Task directions — Extract all records. Keep each one exact.

Given records —
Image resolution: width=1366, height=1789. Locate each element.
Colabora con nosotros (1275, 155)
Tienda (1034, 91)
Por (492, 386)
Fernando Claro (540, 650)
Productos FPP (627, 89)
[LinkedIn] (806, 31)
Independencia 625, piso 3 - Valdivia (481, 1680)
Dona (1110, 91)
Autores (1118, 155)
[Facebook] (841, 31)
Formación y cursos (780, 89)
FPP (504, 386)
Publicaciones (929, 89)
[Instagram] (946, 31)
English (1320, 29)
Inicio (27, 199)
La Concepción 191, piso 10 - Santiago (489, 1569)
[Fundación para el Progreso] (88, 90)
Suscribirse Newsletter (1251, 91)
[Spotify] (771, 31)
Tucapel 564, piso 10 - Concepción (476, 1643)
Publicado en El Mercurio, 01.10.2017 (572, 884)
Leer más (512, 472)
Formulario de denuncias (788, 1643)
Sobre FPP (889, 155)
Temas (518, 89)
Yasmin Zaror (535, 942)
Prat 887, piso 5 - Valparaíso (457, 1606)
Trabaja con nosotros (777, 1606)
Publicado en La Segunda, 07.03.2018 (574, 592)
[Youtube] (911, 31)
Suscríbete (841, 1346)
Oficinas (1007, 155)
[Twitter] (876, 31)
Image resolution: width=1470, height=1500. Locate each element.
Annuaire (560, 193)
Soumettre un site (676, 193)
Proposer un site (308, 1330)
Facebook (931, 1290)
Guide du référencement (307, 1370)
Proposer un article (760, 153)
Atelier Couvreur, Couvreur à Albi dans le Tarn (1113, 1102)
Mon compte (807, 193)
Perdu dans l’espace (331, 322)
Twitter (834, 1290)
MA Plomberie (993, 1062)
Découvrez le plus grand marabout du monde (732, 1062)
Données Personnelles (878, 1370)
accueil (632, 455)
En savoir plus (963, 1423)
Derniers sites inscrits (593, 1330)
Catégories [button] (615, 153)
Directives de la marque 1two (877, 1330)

The completed task —
Image resolution: width=1366, height=1789. Locate each element.
Colabora con nosotros (1275, 155)
Tienda (1034, 91)
Por (492, 386)
Fernando Claro (540, 650)
Productos FPP (627, 89)
[LinkedIn] (806, 31)
Independencia 625, piso 3 - Valdivia (481, 1680)
Dona (1110, 91)
Autores (1118, 155)
[Facebook] (841, 31)
Formación y cursos (780, 89)
FPP (504, 386)
Publicaciones (929, 89)
[Instagram] (946, 31)
English (1320, 29)
Inicio (27, 199)
La Concepción 191, piso 10 - Santiago (489, 1569)
[Fundación para el Progreso] (88, 90)
Suscribirse Newsletter (1251, 91)
[Spotify] (771, 31)
Tucapel 564, piso 10 - Concepción (476, 1643)
Publicado en El Mercurio, 01.10.2017 (572, 884)
Leer más (512, 472)
Formulario de denuncias (788, 1643)
Sobre FPP (889, 155)
Temas (518, 89)
Yasmin Zaror (535, 942)
Prat 887, piso 5 - Valparaíso (457, 1606)
Trabaja con nosotros (777, 1606)
Publicado en La Segunda, 07.03.2018 (574, 592)
[Youtube] (911, 31)
Suscríbete (841, 1346)
Oficinas (1007, 155)
[Twitter] (876, 31)
Image resolution: width=1470, height=1500. Locate each element.
Annuaire (560, 193)
Soumettre un site (676, 193)
Proposer un site (308, 1330)
Facebook (931, 1290)
Guide du référencement (307, 1370)
Proposer un article (760, 153)
Atelier Couvreur, Couvreur à Albi dans le Tarn (1113, 1102)
Mon compte (807, 193)
Perdu dans l’espace (331, 322)
Twitter (834, 1290)
MA Plomberie (993, 1062)
Découvrez le plus grand marabout du monde (732, 1062)
Données Personnelles (878, 1370)
accueil (632, 455)
En savoir plus (963, 1423)
Derniers sites inscrits (593, 1330)
Catégories [button] (615, 153)
Directives de la marque 1two (877, 1330)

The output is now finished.